The issue for the U.S. Chamber of Commerce and large insurance conglomerates is not about the consumer, as they would like you to believe, but rather about how the consumer legal funding business is impacting the way large insurance companies prefer to deal with automobile claims.  The typical strategy for a large insurance company is to utilize long delay tactics against a claim, dragging settlements on as long as possible, in hopes the claimant becomes desperate enough to settle for pennies to what is actually owed, all while driving up an insurance company’s revenue.  

On the other hand, consumer legal funding is a service that offers a claimant a counter to the large insurance companies’ delay tactics.  With consumer legal funding, a claimant has the opportunity to acquire non-recourse funding to help pay for essential items such as food, rent or other daily necessities.  This non-recourse funding can help sustain the needs of a claimant’s everyday expenses while allowing them to pursue a full and fair settlement regarding their injury claim.

The bad news in Tennessee is that the U.S. Chamber of Commerce suspiciously talks about free markets and de-regulation policy when in the public eye, but is actively backing the insurance industries anti-free market price control regulations while masking them as consumer protection policies.

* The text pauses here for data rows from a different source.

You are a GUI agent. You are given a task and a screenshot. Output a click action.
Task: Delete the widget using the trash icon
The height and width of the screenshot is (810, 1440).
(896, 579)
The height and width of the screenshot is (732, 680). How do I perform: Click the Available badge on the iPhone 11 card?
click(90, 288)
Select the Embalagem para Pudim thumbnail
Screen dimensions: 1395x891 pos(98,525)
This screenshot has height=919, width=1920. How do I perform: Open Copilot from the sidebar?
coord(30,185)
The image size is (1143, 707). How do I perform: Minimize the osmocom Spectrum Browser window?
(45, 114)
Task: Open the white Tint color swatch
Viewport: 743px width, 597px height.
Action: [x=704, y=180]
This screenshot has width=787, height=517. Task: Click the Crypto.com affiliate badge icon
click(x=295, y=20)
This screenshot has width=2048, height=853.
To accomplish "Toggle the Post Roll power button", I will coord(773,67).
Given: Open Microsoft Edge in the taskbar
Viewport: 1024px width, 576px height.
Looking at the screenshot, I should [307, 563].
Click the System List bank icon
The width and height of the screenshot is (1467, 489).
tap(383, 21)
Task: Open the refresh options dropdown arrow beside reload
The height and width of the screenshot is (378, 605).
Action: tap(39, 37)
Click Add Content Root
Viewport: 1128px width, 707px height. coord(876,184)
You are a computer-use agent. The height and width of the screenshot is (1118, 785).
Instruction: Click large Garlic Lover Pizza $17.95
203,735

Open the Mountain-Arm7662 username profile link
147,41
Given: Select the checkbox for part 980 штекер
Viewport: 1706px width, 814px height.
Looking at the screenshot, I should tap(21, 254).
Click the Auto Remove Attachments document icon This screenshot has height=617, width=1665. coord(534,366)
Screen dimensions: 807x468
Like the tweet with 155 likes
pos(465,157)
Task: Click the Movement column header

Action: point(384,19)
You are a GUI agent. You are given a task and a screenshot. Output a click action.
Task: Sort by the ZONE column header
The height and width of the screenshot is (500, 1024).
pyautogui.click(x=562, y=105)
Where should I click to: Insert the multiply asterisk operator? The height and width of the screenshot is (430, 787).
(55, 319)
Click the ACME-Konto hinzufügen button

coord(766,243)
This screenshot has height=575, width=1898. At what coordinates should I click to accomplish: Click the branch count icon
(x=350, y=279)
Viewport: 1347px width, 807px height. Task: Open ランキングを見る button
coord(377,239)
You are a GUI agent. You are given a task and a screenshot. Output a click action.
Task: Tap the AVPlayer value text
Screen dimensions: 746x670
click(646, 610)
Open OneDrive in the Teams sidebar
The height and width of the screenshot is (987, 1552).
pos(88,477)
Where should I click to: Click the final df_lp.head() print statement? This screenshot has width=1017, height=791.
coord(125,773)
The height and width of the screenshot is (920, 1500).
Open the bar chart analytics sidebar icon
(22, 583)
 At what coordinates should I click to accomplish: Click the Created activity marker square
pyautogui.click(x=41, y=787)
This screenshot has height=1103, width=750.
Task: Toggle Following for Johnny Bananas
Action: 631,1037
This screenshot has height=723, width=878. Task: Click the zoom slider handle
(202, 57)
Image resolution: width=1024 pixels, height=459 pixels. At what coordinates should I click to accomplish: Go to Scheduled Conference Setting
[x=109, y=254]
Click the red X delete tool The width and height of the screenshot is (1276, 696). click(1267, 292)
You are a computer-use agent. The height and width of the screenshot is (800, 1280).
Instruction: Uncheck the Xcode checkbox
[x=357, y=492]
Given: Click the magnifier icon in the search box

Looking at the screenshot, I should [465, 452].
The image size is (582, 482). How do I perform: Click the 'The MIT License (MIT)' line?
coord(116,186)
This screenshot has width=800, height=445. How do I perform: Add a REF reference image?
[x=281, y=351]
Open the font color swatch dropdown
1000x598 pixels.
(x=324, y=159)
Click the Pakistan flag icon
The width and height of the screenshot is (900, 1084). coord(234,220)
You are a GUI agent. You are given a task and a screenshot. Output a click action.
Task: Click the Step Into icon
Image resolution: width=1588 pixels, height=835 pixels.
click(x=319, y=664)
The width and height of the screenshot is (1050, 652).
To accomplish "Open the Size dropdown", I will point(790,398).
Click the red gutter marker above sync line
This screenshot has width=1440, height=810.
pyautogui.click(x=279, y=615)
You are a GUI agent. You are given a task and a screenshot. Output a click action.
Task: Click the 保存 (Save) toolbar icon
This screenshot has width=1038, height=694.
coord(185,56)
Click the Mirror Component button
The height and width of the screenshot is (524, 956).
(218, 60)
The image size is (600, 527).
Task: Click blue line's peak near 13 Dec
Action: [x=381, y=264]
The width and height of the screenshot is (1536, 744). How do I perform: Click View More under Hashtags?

While groups like the U.S. Chamber of Commerce, led by Thurbert Baker, create false stories about the consumer legal funding industry, the consumer legal funding industry stands at the ready to work with Tennessee legislators to enact real policies that truly help protect all consumers just as we’ve done in states like Ohio, Nebraska and Maine.

 

Unfortunately, the U.S. Chamber of Commerce and large insurance conglomerates have no intention of working out a plan that truly protects the consumer.  The only result these two mammoth groups seek is to get rid of the consumer legal funding business altogether in Tennessee.  In their minds, getting rid of consumer legal funding gets them back to their old ways of doing business, leaving their pockets full of cash and consumers kicked to the curb.